Elasticsearch - This is a **BruteForce** technique, in which work as TF-IDF and BM25. **Sparse** vector based approach. Its a **Reading Comprehension** model.

FAISS - **Cluster** based technique and **dense** vector based approach, its a **Reader- Retreiver** model, have 3 step,
1. Dimensionality reduction - PCA/L2 Normalization
2. IVF
4. Coarse and Fine quantization

In [None]:
FIASS - faiss is a Information Retreival, this is a similarity search index tool which is used to retreive
information from large database.


FAISS is unfortunately not presently supported on Windows, so if you are on Windows then you will need to stick with Elasticsearch.

In [None]:
%%bash

pip install --upgrade pip
pip install farm-haystack[colab,preprocessing,elasticsearch,inference]

In [None]:
!pip install farm-haystack[faiss]

Import and initialize a FAISS document store using a very similiar logic to what we used before - but this time we will be storing the FAISS index locally.
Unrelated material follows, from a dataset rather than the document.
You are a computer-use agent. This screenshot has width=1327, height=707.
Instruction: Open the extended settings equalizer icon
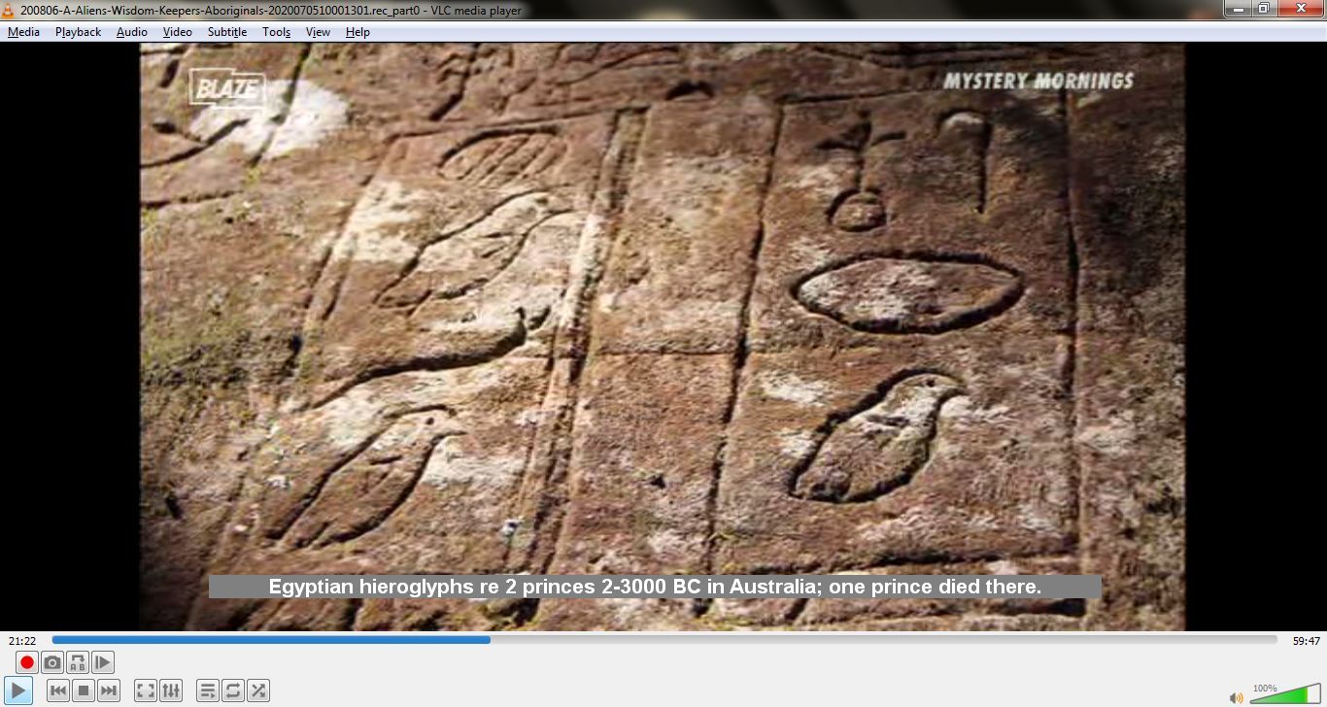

Storing the index locally means that we will need two files, a SQLite database, and the FAISS index. We create the FAISS index later, but we create the SQLite database on initialization.

We will store both in the models directory, but adjust this to your own needs.

In [1]:
path = '/content/models/faiss'

import os

if not os.path.exists(path):
    os.makedirs(path)

And now we include this path within a SQLite database location string in the following document store initialization.

In [2]:
from haystack.document_stores import FAISSDocumentStore

# initialize FAISS
document_store = FAISSDocumentStore(
    faiss_index_factory_str='Flat',
    sql_url=f'sqlite:///{path}/squad_dev.db',
    return_embedding=True
)

load validation data from file, which we will be adding to the FAISS index.

In [3]:
import json

with open('/content/dev.json', 'r') as f:
    squad = json.load(f)


# Adding Data

As we saw with Elasticsearch, our current FAISS index has been initialized but contains nothing. Now we need to populate the index with our dev.json data.

This time, we'll be making use of the Haystack Document object. Which we import with:

In [4]:
squad_docs = []

for sample in squad:
    squad_docs.append({
        'content': sample['context']
    })

In [5]:
document_store.write_documents(squad_docs)

Writing Documents: 20000it [00:29, 682.02it/s]


In [6]:
from haystack import Document

This object prepares our data into the correct object format for our document stores - which in this case is FAISS.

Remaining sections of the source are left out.